Per giustapposizione rapsodica, la resistenza della realtà nel sogno, e viceversa, colta nella fluttuazione delle immagini, il cui anelito a spostarsi nell’orizzonte del visibile dà alla percezione di chi guarda il disorientamento dell’ombra; restando, questo approdare dell’occhio autoriale, sulla traccia di qualcosa che non c’è e che è, forse, ricordo o desiderio, immaginazione: oppure possibilità ricreata, attualizzata nel sogno appunto, nella fuga che da esso ha origine; e questa spinta evocativa, significante con la quale l’obiettivo carica di forza lo spazio del campo vuol dire, proprio, esistere ancora, esistere di più. È frammento, infatti, un istante del finale di Spaccapietre, stacco – nodo che si slaccia fra le mani, nella corsa, nel turbamento della sera, covoni, un luccichio in fondo – , per un momento: ricucendo lo spazio, dita nelle dita. Ed è questo salto dell’occhio-mente di Antò ad allargare la visione, il limen del mondo percepito, percettivo; noumeno già insito nel movimento delle scene dal basso, partendo dalla nuca all’ingiù, sul letto, anticipazione di un’acquisizione (spoliazione) straziante del vivere, intesa come conoscenza, focalizzazione sulle cose, coscienza: sono questi i presupposti del fare cinema di Gianluca e Massimiliano De Serio, i quali mettono in scena tutto uno scorrere sotterraneo, ai margini della civiltà, al limite della quale già in Sette opere di misericordia si compiva la grazia della vicinanza umana, proprio laddove la disumanizzazione dell’umano, la riduzione a bestia, a cosa, lascia, ancora, uno spiraglio per la vita.


Vestire gli ignudi, idea latente portata qui, in Spaccapietre, dal precedente film, è il correlativo oggettivo al contrario del denudamento della persona: stracci bagnati, violentati dal fiotto dell’acqua, pezzo a pezzo, scivolati addosso, come altra pelle scuoiata – della donna, ubbidiente, animale scarnificato tra le budella contorte, impastate nel sangue scuro.
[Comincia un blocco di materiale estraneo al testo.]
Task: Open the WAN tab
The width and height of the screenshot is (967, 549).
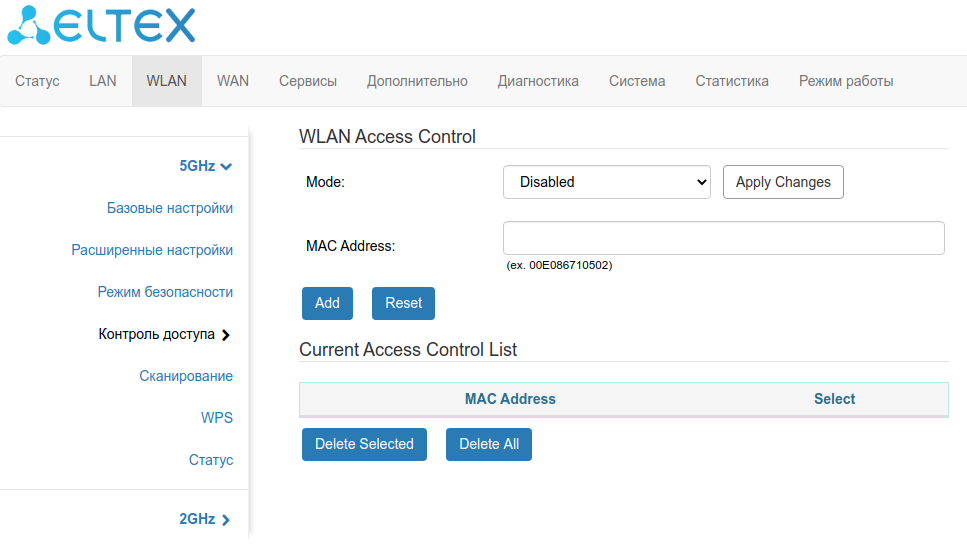Action: pos(233,81)
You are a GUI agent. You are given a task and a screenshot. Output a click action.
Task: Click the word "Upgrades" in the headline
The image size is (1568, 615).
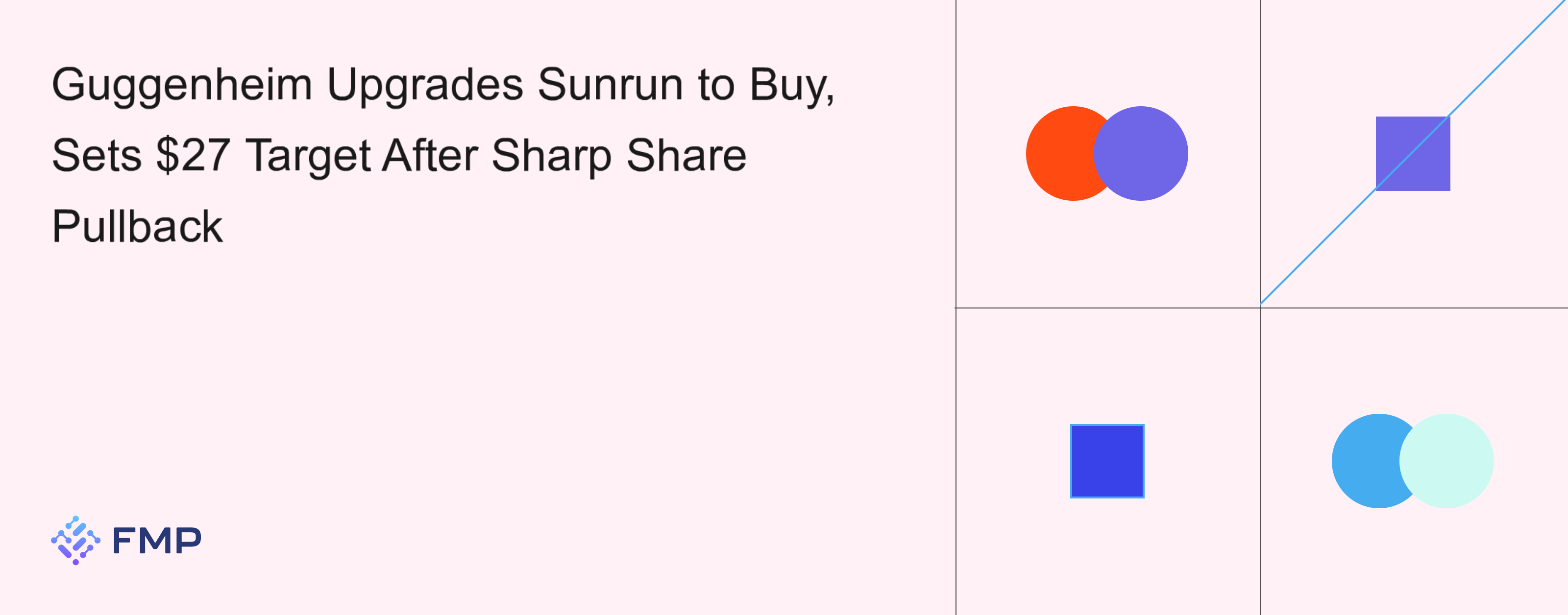click(x=425, y=84)
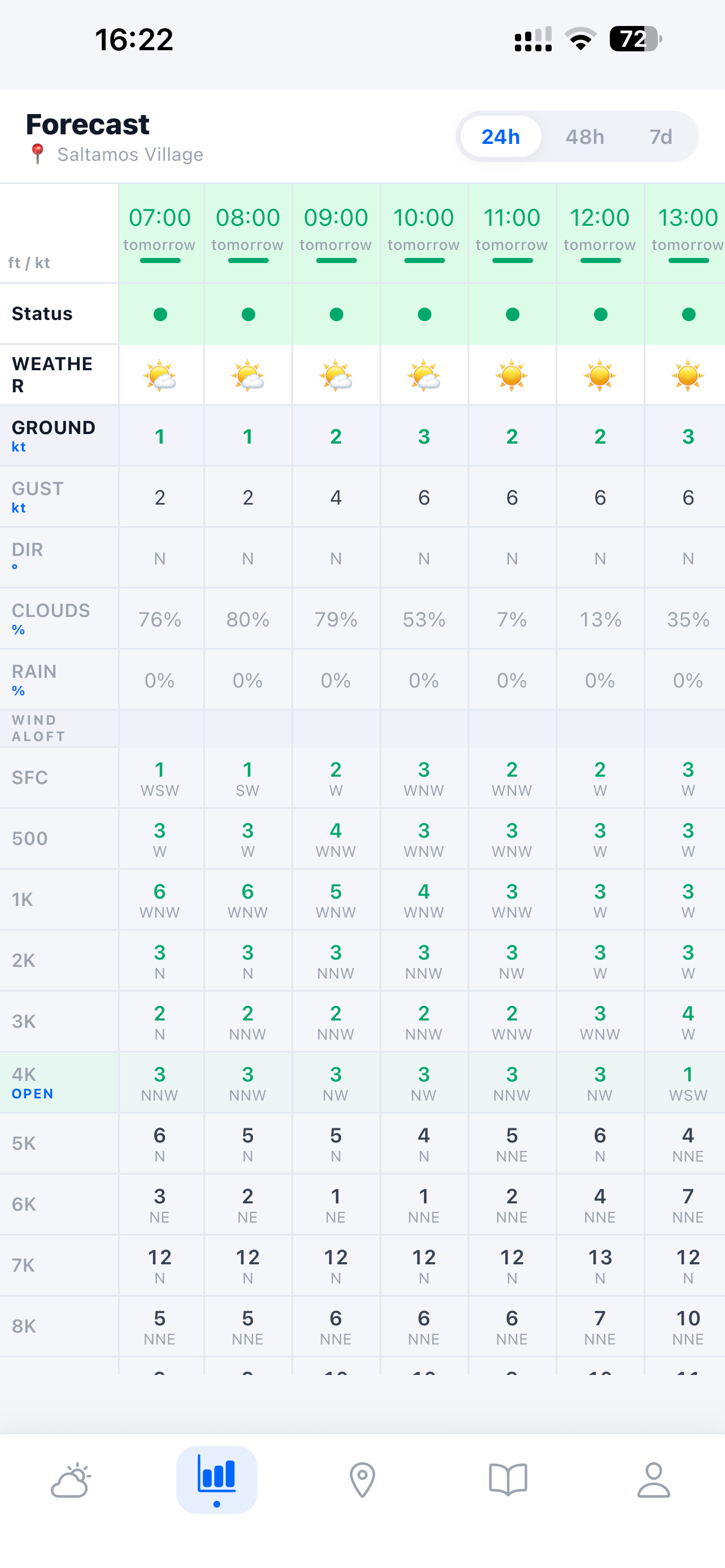Image resolution: width=725 pixels, height=1568 pixels.
Task: Select the 24h forecast range
Action: pyautogui.click(x=500, y=137)
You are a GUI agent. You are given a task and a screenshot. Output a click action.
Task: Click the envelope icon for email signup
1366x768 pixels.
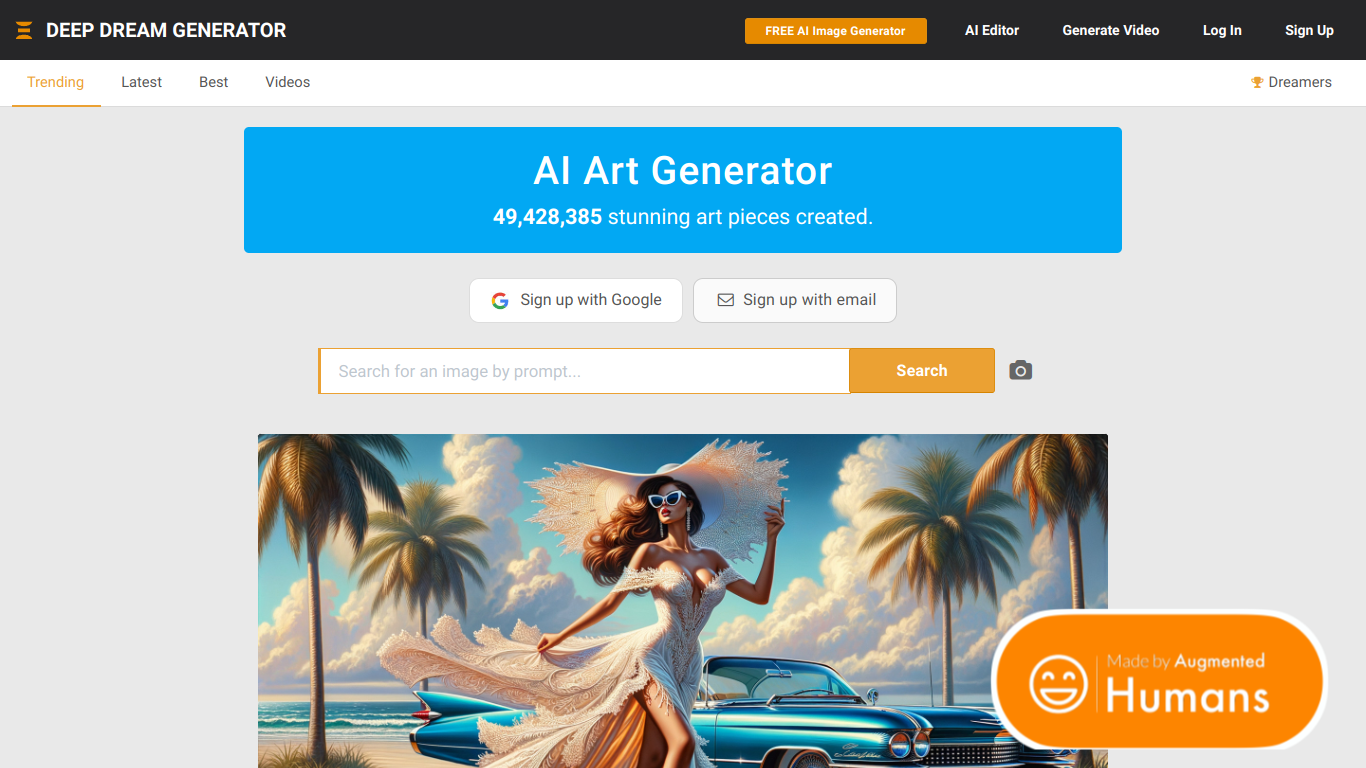click(x=726, y=300)
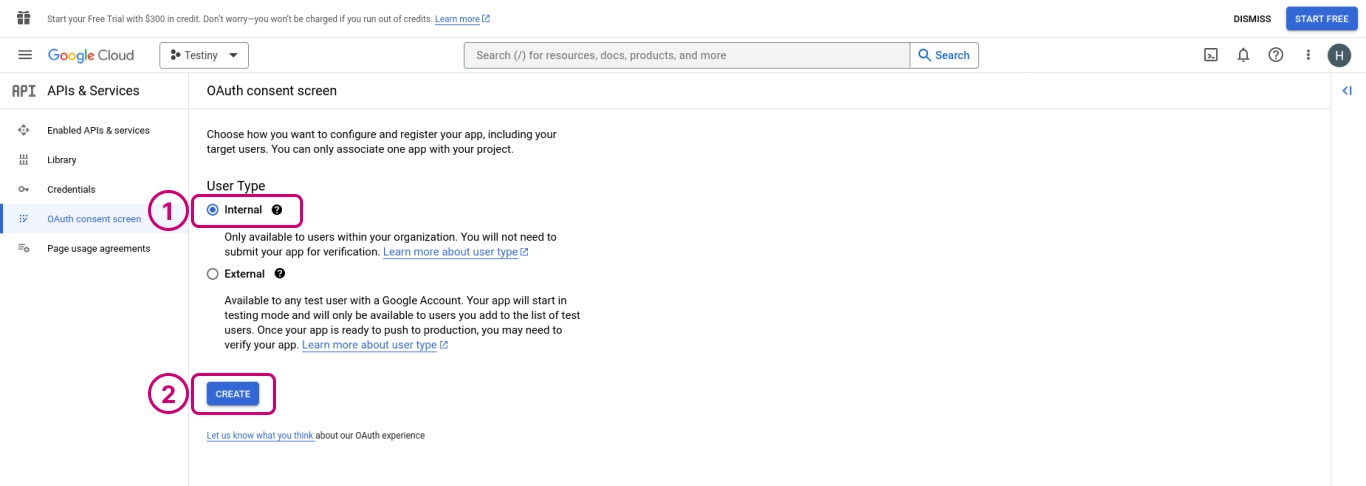Click the account avatar H
The height and width of the screenshot is (486, 1366).
(1339, 55)
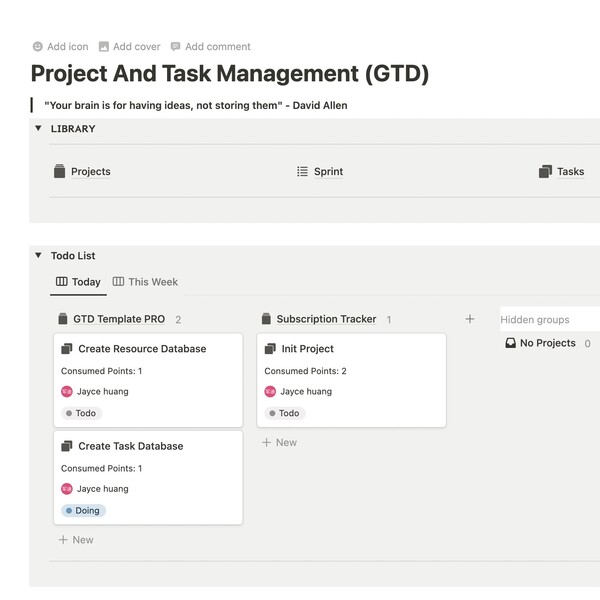Image resolution: width=600 pixels, height=600 pixels.
Task: Add new card under Subscription Tracker
Action: tap(279, 442)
La pìetas della scena di Luminita che, in Sette opere di misericordia, “vestiva” con un paravento l’uomo malato in ospedale, giunto quasi al termine della sua esistenza, adesso si inverte nella violenza di svestire ancora, di più, sottrarre quel poco che si ha: stracci, pelle, cornee. Ma questa sistematica messa in scena del denudamento di quello che resta, tuttavia, umano, soltanto e per questo fortemente umano, dà senso ulteriore a questo capovolgimento del campo visivo che giustifica la scelta dei fratelli De Serio di insistere sul tòpos dell’occhio: ferito, palla di vetro, dunque specchio, sede dell’immaginario, dell’immaginabile, di una promessa che sconfina in dimensioni diverse rispetto al reale; occhio che non può vedere completamente se non nell'estensione dell’occhio di un bambino, che vuole fare l’archeologo, che percorre le strade, vicolo per vicolo, al buio, attraverso un obiettivo, fino all’ultima corsa, “riper-corsa” poi, come elastico arrivato di rimbalzo prima dei titoli di coda. Ultimo segnale di compassione, rigurgito di grilli tra gli affanni del grano, in un’altra “corsa”, corrispondenza luminosa questa volta, dopo troppa e insostenibile devastazione.